Mask Prediction Model#

Mask prediction will be includes two models:

  • Prompt Encoder - Encoder for segmentation condition. As a condition can be used points, boxes or segmentation mask.

  • Mask Decoder - The mask decoder efficiently maps the image embedding, prompt embeddings, and an output token to a mask.

Combined prompt encoder and mask decoder model has following list of inputs: - image_embeddings: The image embedding from image_encoder. Has a batch index of length 1. - high_res_feats_256: The high resolution embedding from image_encoder. Has a batch index of length 1. - high_res_feats_128: The high resolution embedding from image_encoder. Has a batch index of length 1. - point_coords: Coordinates of sparse input prompts, corresponding to both point inputs and box inputs. Boxes are encoded using two points, one for the top-left corner and one for the bottom-right corner.

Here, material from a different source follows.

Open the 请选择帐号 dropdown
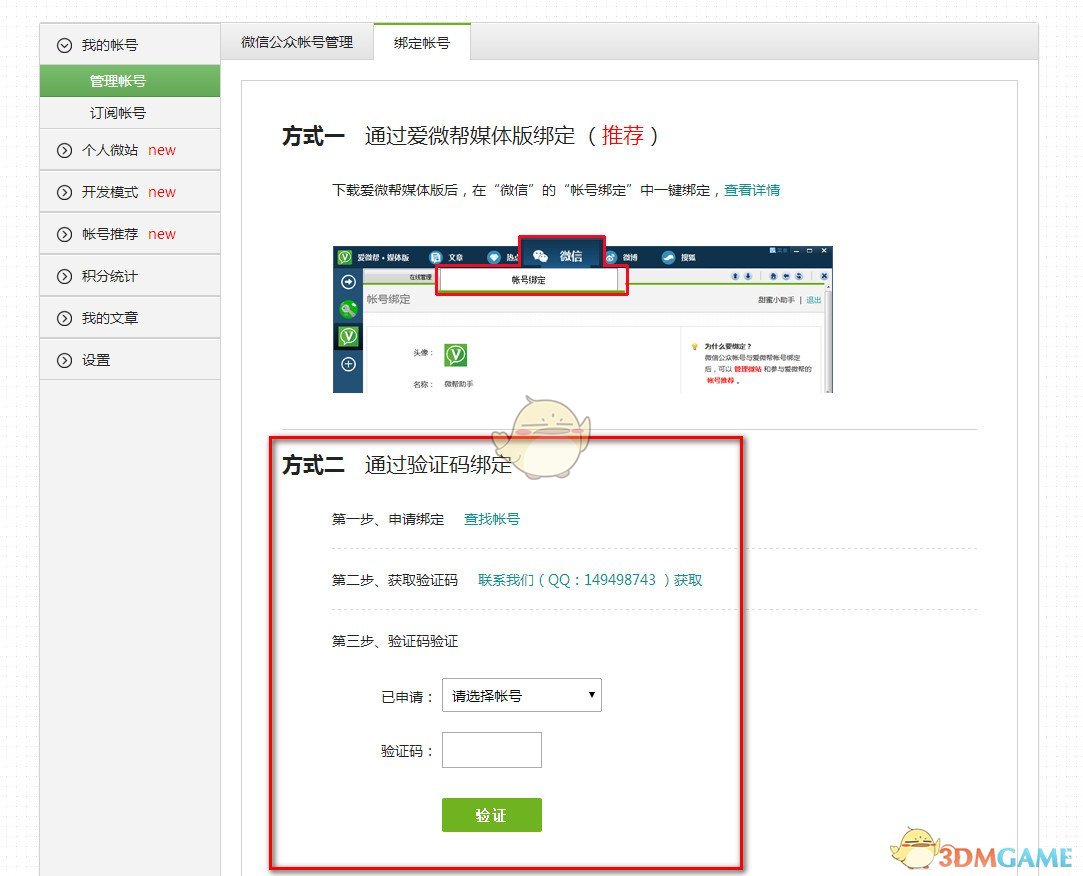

Has a batch index of length 1. - point_labels: Labels for the sparse input prompts. 0 is a negative input point, 1 is a positive input point, 2 is a top-left box corner, 3 is a bottom-right box corner, and -1 is a padding point. *If there is no box input, a single padding point with label -1 and coordinates (0.0, 0.0) should be concatenated.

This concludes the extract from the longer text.